One kiss banished the lovers to the
second circle of hell.

I wish I could banish Rodin
as easily.

...

Kat Cameron's Strange Labyrinth isn't really so strange at all.  These intelligent poems "examine the choices women make," flirt joyously with strange dancers, summon memory.  Strange Labyrinth is a powerful debut.
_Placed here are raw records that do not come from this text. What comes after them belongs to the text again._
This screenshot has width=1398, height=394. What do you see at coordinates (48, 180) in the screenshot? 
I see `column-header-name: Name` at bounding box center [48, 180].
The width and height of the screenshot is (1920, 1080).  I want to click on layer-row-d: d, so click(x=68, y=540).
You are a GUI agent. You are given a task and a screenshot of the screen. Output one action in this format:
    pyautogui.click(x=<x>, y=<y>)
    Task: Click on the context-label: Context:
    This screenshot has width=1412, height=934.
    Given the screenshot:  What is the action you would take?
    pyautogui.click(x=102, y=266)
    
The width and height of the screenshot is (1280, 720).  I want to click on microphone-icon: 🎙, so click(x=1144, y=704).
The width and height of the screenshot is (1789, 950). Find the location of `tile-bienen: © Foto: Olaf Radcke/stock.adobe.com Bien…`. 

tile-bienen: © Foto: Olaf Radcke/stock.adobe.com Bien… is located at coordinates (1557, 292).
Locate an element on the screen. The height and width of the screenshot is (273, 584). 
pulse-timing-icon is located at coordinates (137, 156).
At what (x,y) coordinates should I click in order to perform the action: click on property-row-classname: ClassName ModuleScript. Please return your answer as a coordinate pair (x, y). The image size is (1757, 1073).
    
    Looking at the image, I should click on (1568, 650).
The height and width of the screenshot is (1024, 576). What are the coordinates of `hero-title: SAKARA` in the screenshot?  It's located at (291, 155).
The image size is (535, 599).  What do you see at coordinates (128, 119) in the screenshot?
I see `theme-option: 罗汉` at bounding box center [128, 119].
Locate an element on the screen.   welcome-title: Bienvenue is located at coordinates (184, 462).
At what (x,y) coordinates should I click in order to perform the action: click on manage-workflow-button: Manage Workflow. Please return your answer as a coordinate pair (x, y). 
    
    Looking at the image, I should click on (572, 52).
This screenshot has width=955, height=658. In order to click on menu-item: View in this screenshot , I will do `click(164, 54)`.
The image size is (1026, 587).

Today's book of poetry will be anxious to see more from Kat Cameron.

Kat Cameron

ABOUT THE AUTHOR
Kat Cameron was born in Swift Current, Saskatchewan. She completed an MA in Creative Writing at the University of New Brunswick and has worked as an ESL teacher in Japan, a substitute teacher, and an editorial assistant. Her poems and short stories have appeared in literary journals across Canada, including CV2, Descant, The Fiddlehead, FreeFall, Grain, Literary Review of Canada, Room, Prairie Fire, PRISM International, and subTerrain. She teaches English and writing at Concordia University College in Edmonton and is currently working on a poetry manuscript, "Lighting over Wyoming," with the assistance of an Alberta Foundation for the Arts Grant.

BLURBS
Strange Labyrinth moves across subtle moods and ideas, as if these were keys on a piano under the deft fingering of a virtuoso. Kat Cameron’s poems disturb our sense of time and distance, as figures in family history are simultaneously standing beside us and vanishing in the uncertain world of memory.” 
     ~Ross Leckie

“An accomplished debut. This is a collection of sweeping breadth with respect to subject matter, locale, and literary influence. Cameron writes poems of quiet elegance, and strategic feminism. Strange Labyrinth is imbued with the ghostly, yet grounded, idiosyncratic spirits of ancestors. Cameron is a poet to watch.”